* Task details *
Beginning with the line containing "The image size is (404, 316)." and ending at the last line of the data, set down every line exactly, leaving out all pictures.

* Input material *
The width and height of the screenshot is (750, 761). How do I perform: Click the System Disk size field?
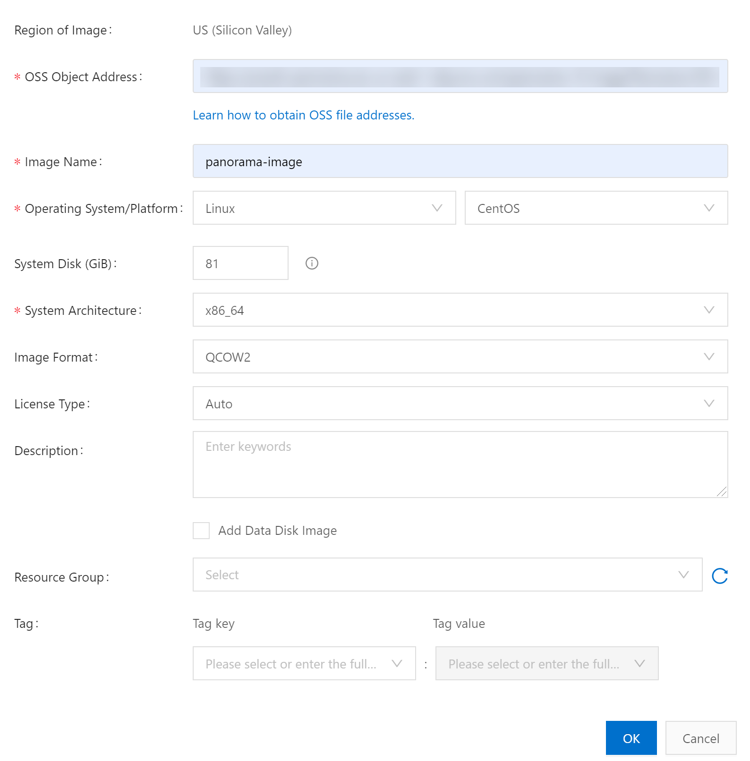(240, 263)
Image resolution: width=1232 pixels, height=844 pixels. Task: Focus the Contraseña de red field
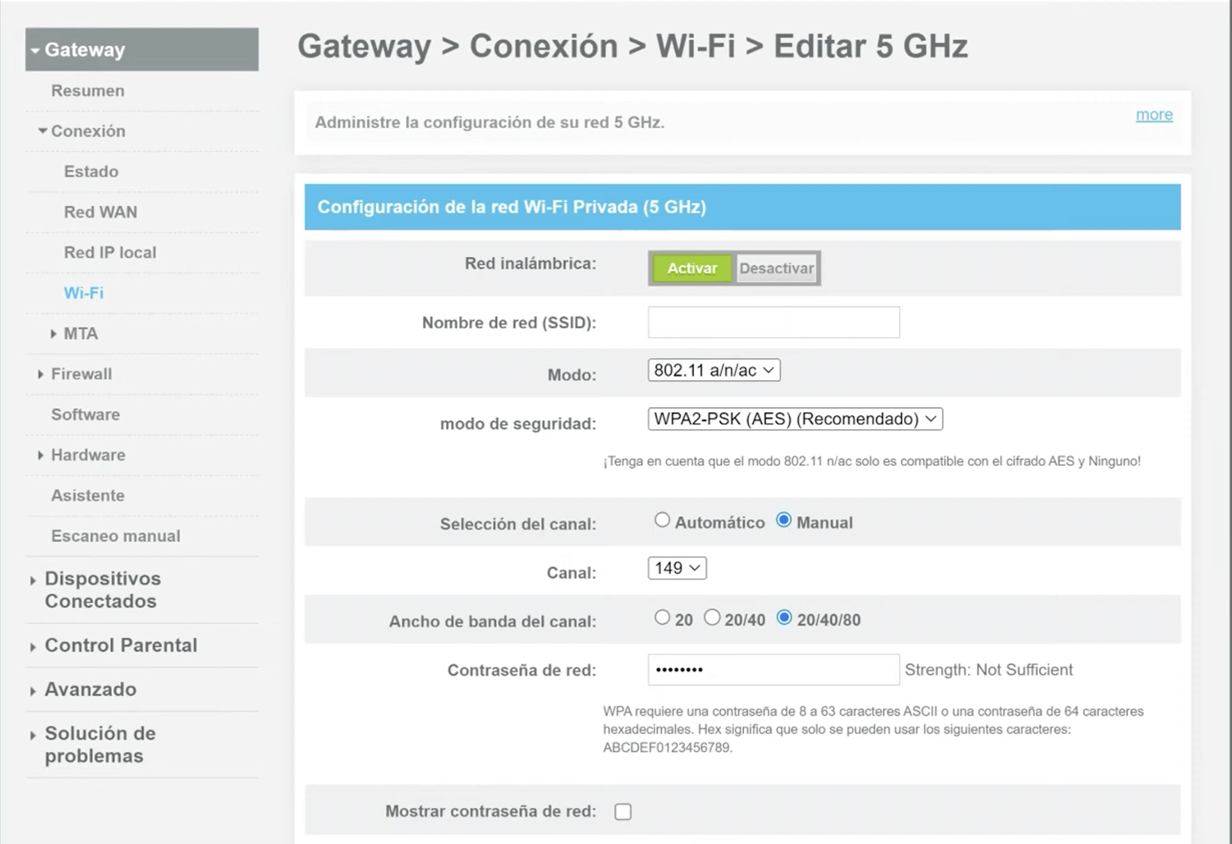(773, 670)
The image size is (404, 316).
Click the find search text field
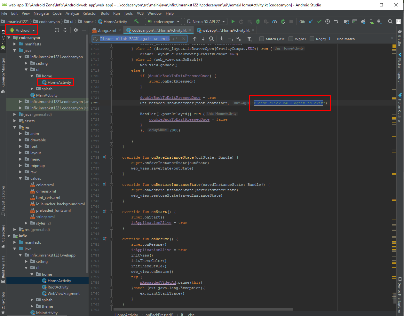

* Result below *
The image size is (404, 316).
Click the find search text field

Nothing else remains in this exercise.